Supplied data ▸
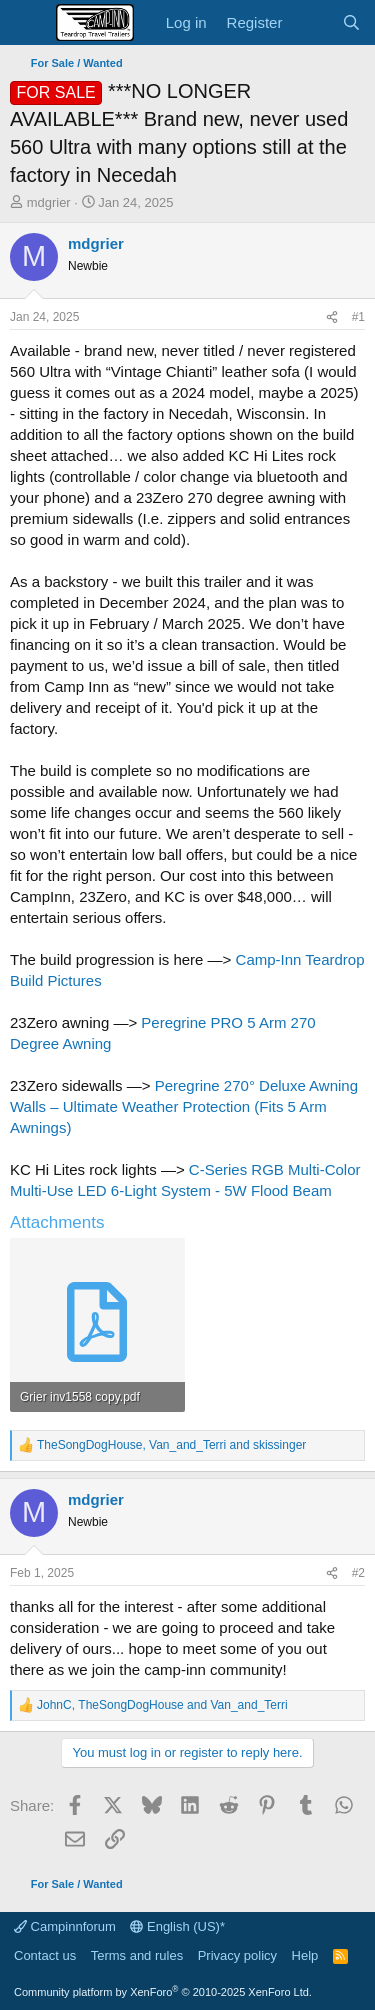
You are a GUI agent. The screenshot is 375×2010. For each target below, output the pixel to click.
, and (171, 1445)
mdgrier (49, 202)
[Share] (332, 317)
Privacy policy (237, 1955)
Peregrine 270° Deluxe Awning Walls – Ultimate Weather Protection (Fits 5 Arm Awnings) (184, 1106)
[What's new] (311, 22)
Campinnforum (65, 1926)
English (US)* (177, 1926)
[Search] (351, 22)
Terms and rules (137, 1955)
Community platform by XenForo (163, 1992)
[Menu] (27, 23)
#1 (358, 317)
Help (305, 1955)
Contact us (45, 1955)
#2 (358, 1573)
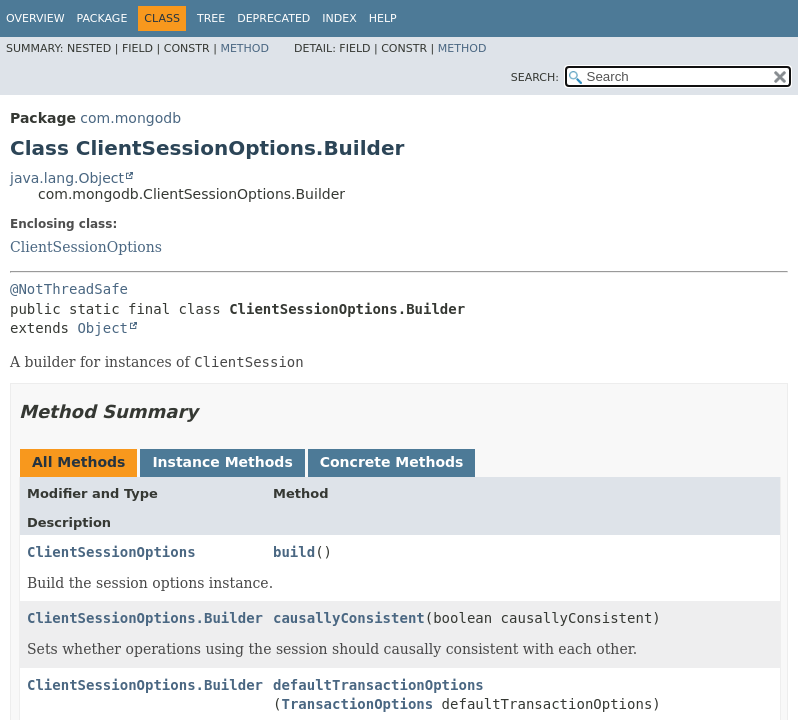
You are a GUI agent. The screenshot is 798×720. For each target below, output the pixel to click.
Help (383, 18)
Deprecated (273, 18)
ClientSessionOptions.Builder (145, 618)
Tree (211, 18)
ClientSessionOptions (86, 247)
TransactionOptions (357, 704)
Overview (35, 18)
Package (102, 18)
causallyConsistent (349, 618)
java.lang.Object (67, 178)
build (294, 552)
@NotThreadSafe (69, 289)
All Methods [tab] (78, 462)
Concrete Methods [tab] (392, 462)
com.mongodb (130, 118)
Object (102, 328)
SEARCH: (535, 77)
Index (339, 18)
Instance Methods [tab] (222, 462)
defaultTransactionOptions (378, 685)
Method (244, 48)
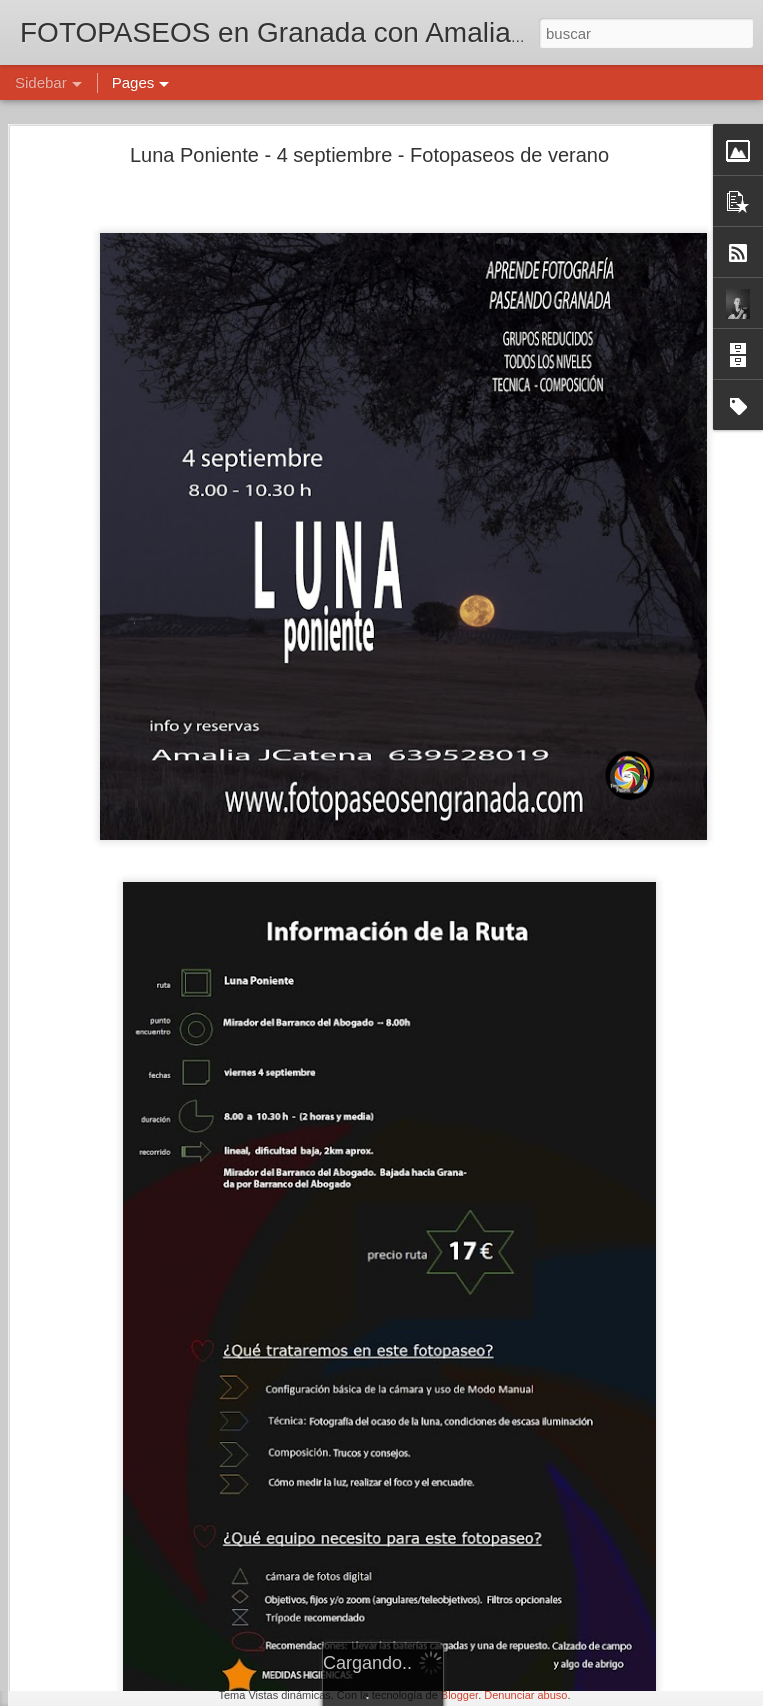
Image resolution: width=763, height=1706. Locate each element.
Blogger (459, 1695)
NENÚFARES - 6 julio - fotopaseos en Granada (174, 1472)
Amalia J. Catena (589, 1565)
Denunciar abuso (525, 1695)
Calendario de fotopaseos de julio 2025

* * *

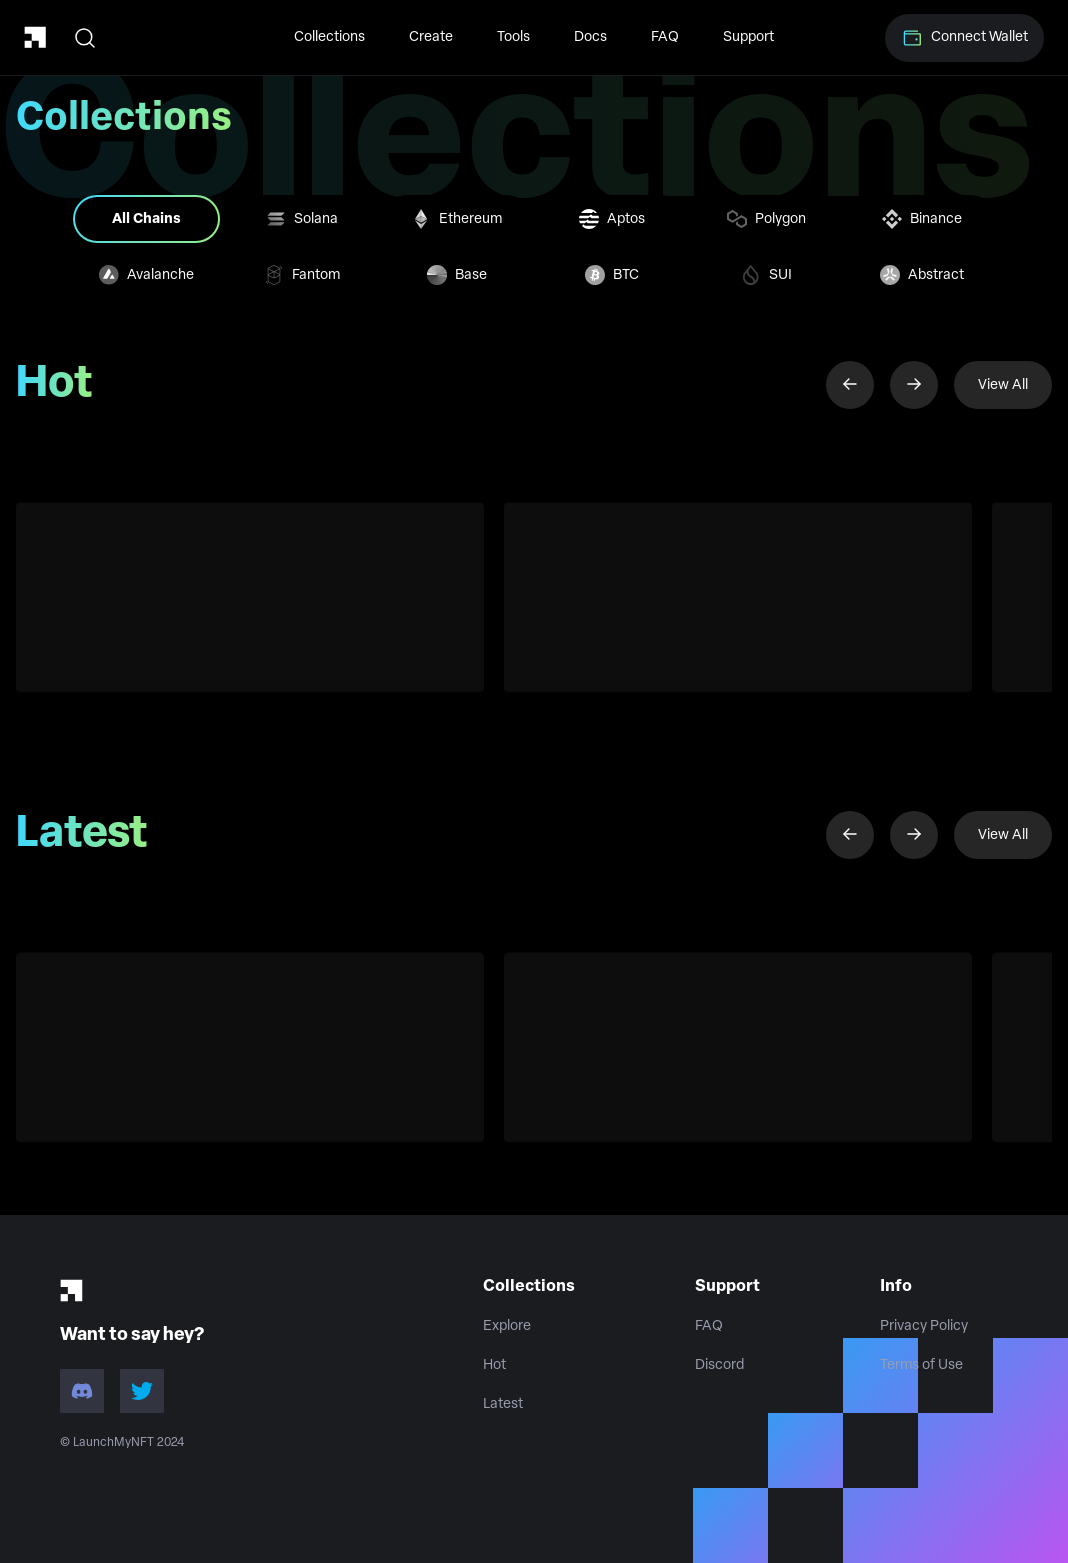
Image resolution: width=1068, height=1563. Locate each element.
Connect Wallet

Your goal ▸
Reproduce the listing verbatim from the line containing "Instance Methods [tab] (222, 462)" through the line containing "Denunciar abuso (525, 1695)", both included, and omit the pictures from your answer.

Complete output ▸
Instance Methods [tab] (222, 462)
defaultTransactionOptions (378, 685)
Method (244, 48)
Image resolution: width=763, height=1706. Locate each element.
Blogger (459, 1695)
NENÚFARES - 6 julio - fotopaseos en Granada (174, 1472)
Amalia J. Catena (589, 1565)
Denunciar abuso (525, 1695)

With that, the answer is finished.